Thread: Streaming file input problem

  1. #1
    Registered User
    Join Date
    May 2005
    Posts
    22

    Streaming file input problem

    What's the easiest way to stream unsigned short ints from a binary file into an array of unsigned short ints?
    I expected the language to be able to understand how to stream from an ifstream into the array but it appears
    to need delimiters between each unsigned short int in the file. Unfortunately, my "real" input file won't have delimiters.
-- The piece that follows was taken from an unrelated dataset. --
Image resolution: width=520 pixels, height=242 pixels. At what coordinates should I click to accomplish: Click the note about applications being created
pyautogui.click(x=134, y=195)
    I was doing something like this:

    Code:
       unsigned short int bytesRead[MAX_VALS];
       ifstream inputFile(INPUT_FILE_NAME, ios::in | ios::binary | filebuf::sh_none);
    
       while(!dataFile.eof() && bytesRead <= MAX_VALS)
       {
          inputFile >> values[bytesRead++];
       }

  2. #2
    Registered User hk_mp5kpdw's Avatar
    Join Date
    Jan 2002
    Location
    Northern Virginia/Washington DC Metropolitan Area
    Posts
    3,817
    You should be able to do this:

    Code:
    unsigned int counter = 0;
    while( counter < MAX_VALS && inputFile.read((char*)(&bytesRead[counter]),sizeof(unsigned short)) ) counter++;
    "Owners of dogs will have noticed that, if you provide them with food and water and shelter and affection, they will think you are god. Whereas owners of cats are compelled to realize that, if you provide them with food and water and shelter and affection, they draw the conclusion that they are gods."
    -Christopher Hitchens

  3. #3
    Registered User
    Join Date
    Apr 2003
    Posts
    2,663
    You have several problems with your code:

    1) The >> operator is programmed to keep reading input until it encounters a whitespace character(spaces, tabs, newlines), so it is inappropriate for your needs.

    2) bytesRead[MAX_VALS] is out of bounds. When you declare an array like this:

    int myArray[10];

    the length of the array is 10, but the index positions run from 0-9, so myArray[10] is out of bounds, and it has some junk value. In your loop control, you have this:

    <= MAX_VALS

    so you are allowing the index of the array to equal MAX_VALS, which is out of bounds.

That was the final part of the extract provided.